How can I obtain a pointer to a Grammar token or regex?

144 views Asked by At

This is similar to this question for classes, except the same procedure does not seem to work for Grammars.

grammar TestGrammar {
    token num { \d+ }
}


my $test-grammar = TestGrammar.new();
my $token = $test-grammar.^lookup('num');

say "3" ~~ $token;

This returns:

Type check failed in binding to parameter '<anon>'; expected TestGrammar but got Match (Match.new(:orig("3")...)
  in regex num at pointer-to-token.raku line 2
  in block <unit> at pointer-to-token.raku line 9

This seems to point to the fact that you need binding to a class/grammar, and not a "bare" token. However, it's not clear how to do that. Passing grammar or an instance of it as a parameter returns a different error:

Cannot look up attributes in a TestGrammar type object. Did you forget a '.new'?

Any idea of why this does not really work?

Update: using ^find_method as indicated in this question that is referenced from the one above does not work either. Same issue. Using assuming does not fix it either.

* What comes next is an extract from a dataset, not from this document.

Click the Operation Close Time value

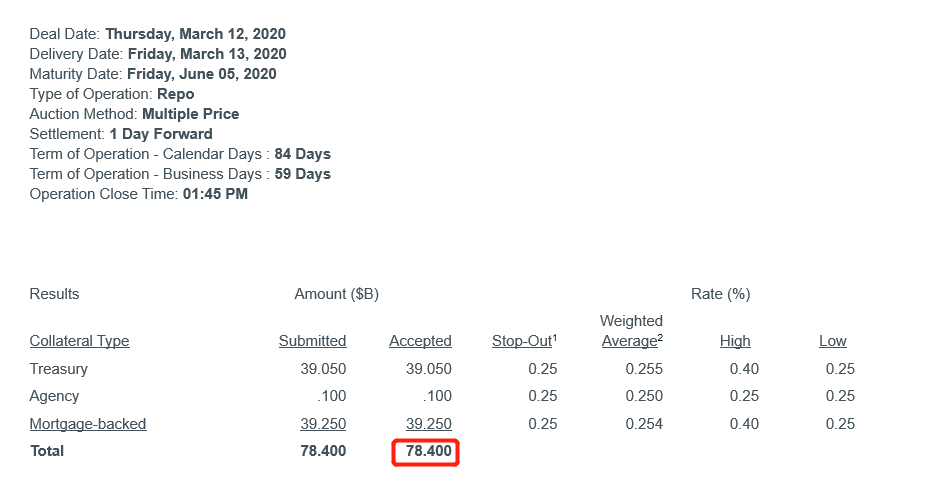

Update 2: I seem to be getting somewhere here:

my $token = $test-grammar.^lookup('num').assuming($test-grammar);

say "33" ~~ $token;

Does not yield any syntax error, however it returns False no matter what.

1

There are 1 answers

0
raiph On BEST ANSWER

You're missing an argument at the end of your code:

grammar TestGrammar {
    token num { \d+ }
}

my $test-grammar = TestGrammar.new();
my $token = $test-grammar.^lookup('num');

say "3" ~~ $token($test-grammar.new: orig => $_);
                 ^^ -- the missing/new bit -- ^^

I'm confident you can more or less tuck that argument away -- but .assuming immediately reifies/evaluates the argument(s) being assumed so that won't work out. Instead we need to postpone that step until the smart match call (to get ahold of the $_ as it is during the smart match call).


We need to change the $token declaration and call. Here are two possibilities I can think of:

  • Stick with $token

    Change its declaration, and turn its use with ~~ into a method call:

    my $token = { $test-grammar.^lookup('num')($test-grammar.new: orig => $_) }
    
    say "3" ~~ .$token;
               ^ insert dot to make it a method call with `$_` as invocant
    
  • Switch to &token

    Now there's no need for the dot in the smart match line. Even better, you can drop the sigil:

    my &token = { $test-grammar.^lookup('num')($test-grammar.new: orig => $_) }
    
    say "3" ~~ .&token; # Same as:
    say "3" ~~  &token; # Same as:
    say "3" ~~   token;
    

A proper answer to your question should really provide a decent answer to these three questions:

  • Why does one have to pass a new grammar object?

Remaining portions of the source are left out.